And now comes part the fourth of our Columbus Ale Trail adventures. In case you didn’t know, I’m on a mission to visit all 28 stops in this year’s Ale Trail, and I’m blogging about them every time I collect four more stops. (Read about stops one, two, and three!)
The first stop for this round: Elevator Brewing‘s 13th Floor Taproom. The taproom is connected to their brewing facility – heck, it’s a corner of the brewery – a few blocks away from the restaurant.
Theirs is a great example of the taprooms that sprung up a few years ago when Ohio laws relaxed. Breweries were allowed to serve directly to customers, so they roped off corners of their facilities, pulled up tables and chairs, tapped some kegs, and away they went.

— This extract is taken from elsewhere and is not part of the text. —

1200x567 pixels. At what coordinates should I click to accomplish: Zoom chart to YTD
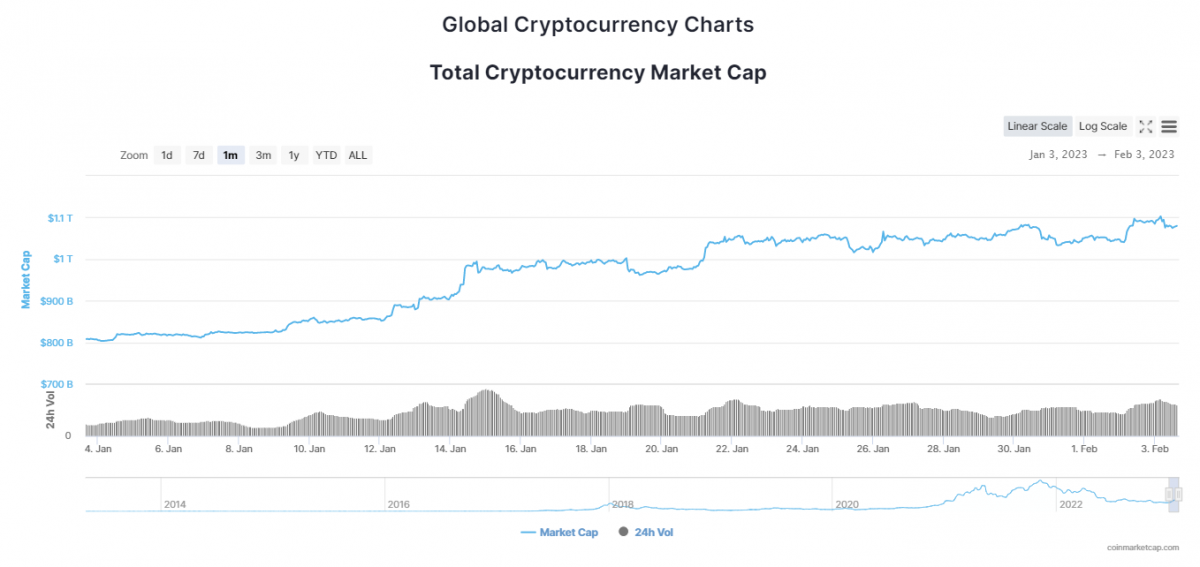pyautogui.click(x=326, y=155)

Elevator’s is pretty rustic but charming. The bar and seats are made from old kegs, the lights from barrel staves. There’s a wall of merchandise you can purchase. The draft list is written out on a chalkboard.

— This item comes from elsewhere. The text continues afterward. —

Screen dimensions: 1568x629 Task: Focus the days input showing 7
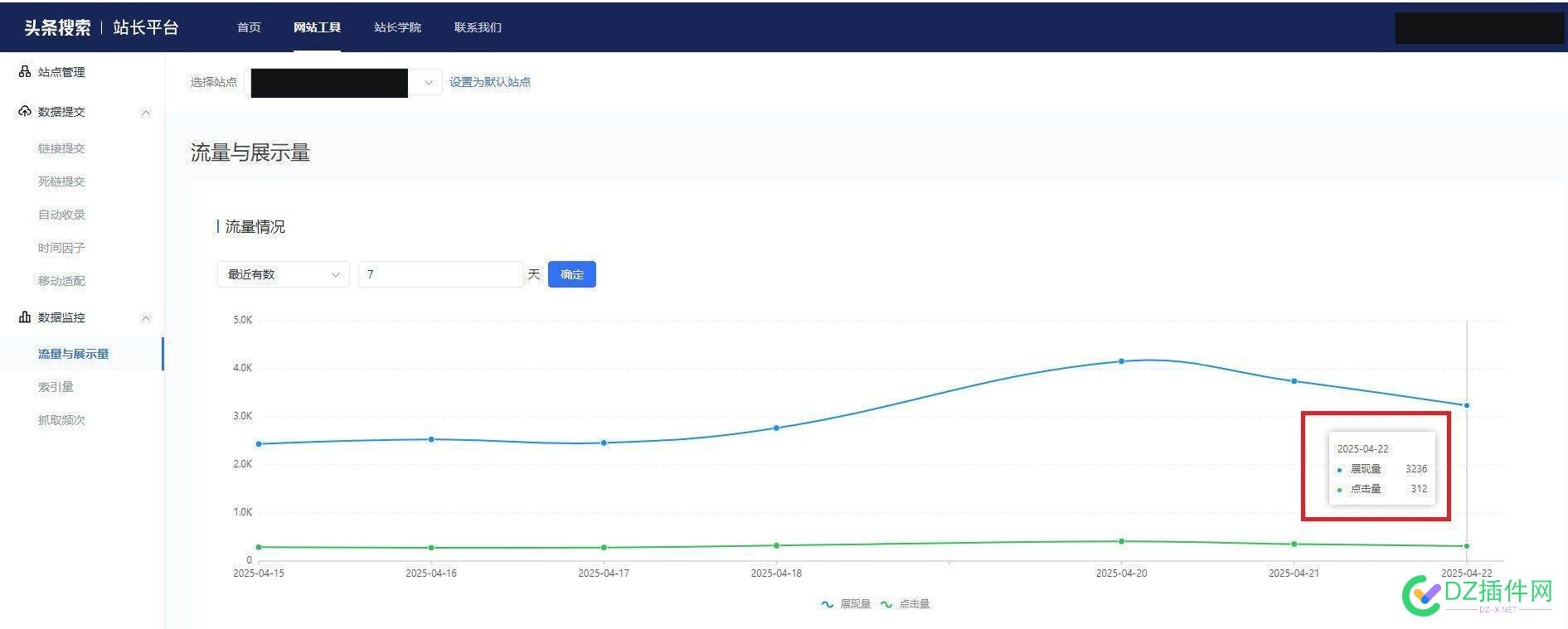coord(439,274)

There are also a couple vintage gaming systems off to the side, and I’ve seen cornhole set up there, too. Depending on when you visit (and where they are in production) you may find bins of spent grains, barrels, or stacks of bottles. On one wall are maps where you can pin your hometown.

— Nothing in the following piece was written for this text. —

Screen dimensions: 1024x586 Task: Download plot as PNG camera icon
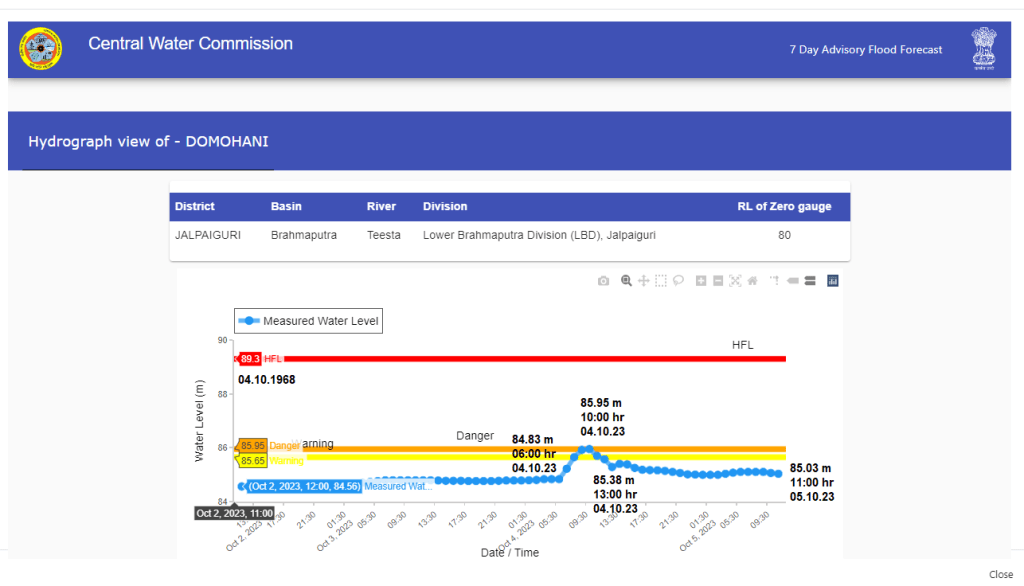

Stop #2 (and that makes 14 total, which means we’re halfway!) was Zauber Brewing. Zauber (which means “magic”) specializes in German and Belgian style brews. Their taproom is set up like a German beer hall, with long communal tables and plenty of soccer on the TVs. There’s also Das Kaffeehaus in one corner, serving coffee and German pastries all day.
One bonus of stopping at Zauber is eating at Explorers Club. Since closing their Merion Village brick-and-mortar, Explorers Club has taken over the kitchen at Zauber while continuing their food truck. Explorers Club food pairs well with the beers: nachos, beer brats, fried plantains, mofongo and Cuban sandwiches. (Pssst there’s also weekend brunch.)
Zauber makes plenty of straightforward and very drinkable beers. I’m partial to the Myopic Red and the Berzerker Belgian IPA in particular.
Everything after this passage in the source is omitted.